Diverse range of occupiers drive the UK warehouse market as take-up continues to reach record levels

According to Savills latest Big Shed Briefing, take up of industrial & logistics space (units over 100,000 sq ft) hit 16.07 million sq ft (1.492 million sq m) in H1 2019, 28% up on the long term average for the first half of the year. Evidence of a more diverse occupier landscape has continued to dispel the Brexit myth of a perceived lack of activity due to uncertainty.

In fact, Savills notes that there were 71 transactions in H1 2019 compared with just 59 in the corresponding period last year. What’s more, Q2 saw more than 9.55 million sq ft (887,224 sq m) transacted, making it the highest level of Q2 take-up since 2014 and the second highest on record.

In contrast to previous years, take-up in H1 2019 has not been as dominated by ecommerce, falling from 27% in 2018 to 17% in the first half of the year. Instead occupiers from a broad range of industries are taking a more equal proportion of space. For example, despite negative headlines, Savills has seen high street retail account for 11% up from 7% last year, which can be attributed to structural changes within the retail sector as businesses look to get their supply chains in good order. Key deals include Next taking 322,335 sq ft (29,945 sq m) at Waltham Abbey in the South East and Urban Outfitters committing to build a 432,000 sq ft (40,134 sq m) bespoke unit at Peterborough Gateway. This also accounts for the significant increase in take-up by 3PLs, who have taken the highest proportion of space so far at 31%, up from 17% of all space leased in 2018.

Other sectors include wholesale, which has jumped to 9% compared with 3% last year and food production growing from 4% to 6%, with key deals including VBites acquiring 370,282 sq ft (34,400 sq m) in the North East to manufacture vegan snacks. The ‘other’ sector, which Savills defines as non-conventional warehouse occupiers such as data centre operators, accounted for just 1% of take-up in 2016, but now accounts for as much as 7% of all space leased so far in 2019.

In regards to supply, and arguable in response to media scaremongering around Brexit stockpiling, Savills figures show that stock has risen in 2019 and now stands at 34.14 million sq ft (3.171 million sq m). This still reflects a national vacancy rate of just 6.62%, falling as low as 3.8% in the South East, however at present there are a further 34 units under construction totalling 7.15 million sq ft (664,256 sq m). Overall, demand remains strong and take-up is expected to exceed 30 million sq ft (2.787 million sq m) by the year end.

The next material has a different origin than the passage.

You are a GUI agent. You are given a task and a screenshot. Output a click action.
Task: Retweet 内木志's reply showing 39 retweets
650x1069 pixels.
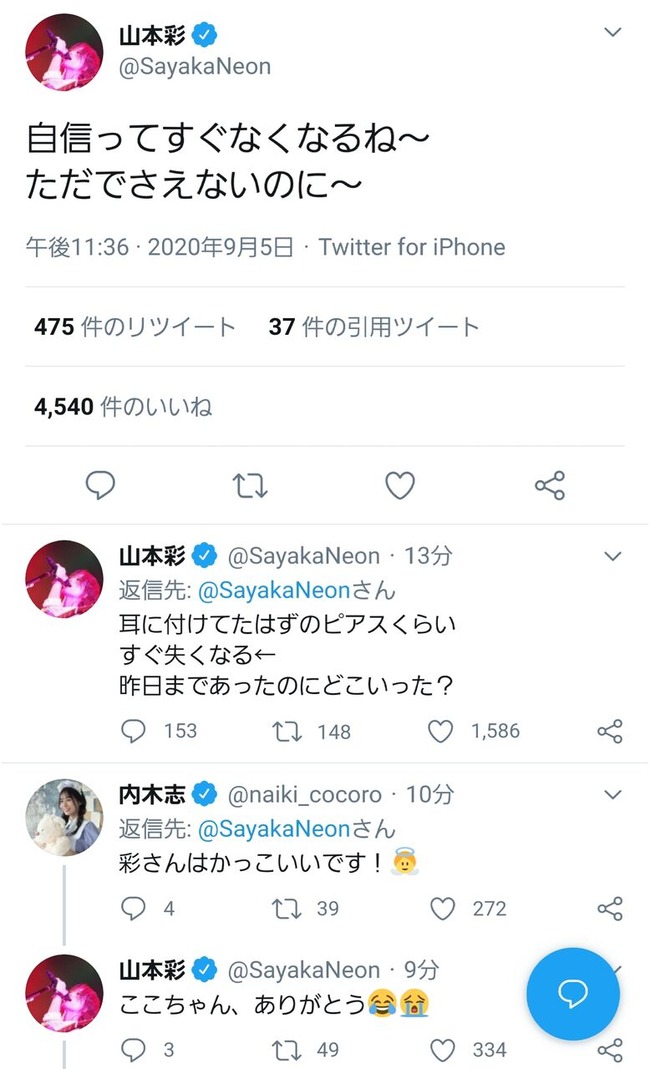[286, 909]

Richard Sullivan, national head of industrial & logistics, comments: “2019 has so far been dominated by talk around the implications of Brexit, including stockpiling, preparations for a no deal and the consequential impact on the UK warehouse market. At Savills, we believe that Brexit has had little impact thus far on occupier demand and activity and there are instead far more important factors driving the market, such as structural change in the retail sector and the continued growth of ecommerce. Also, with occupiers from more diverse industries taking a more equal proportion of space, this points towards a good overall economic story.”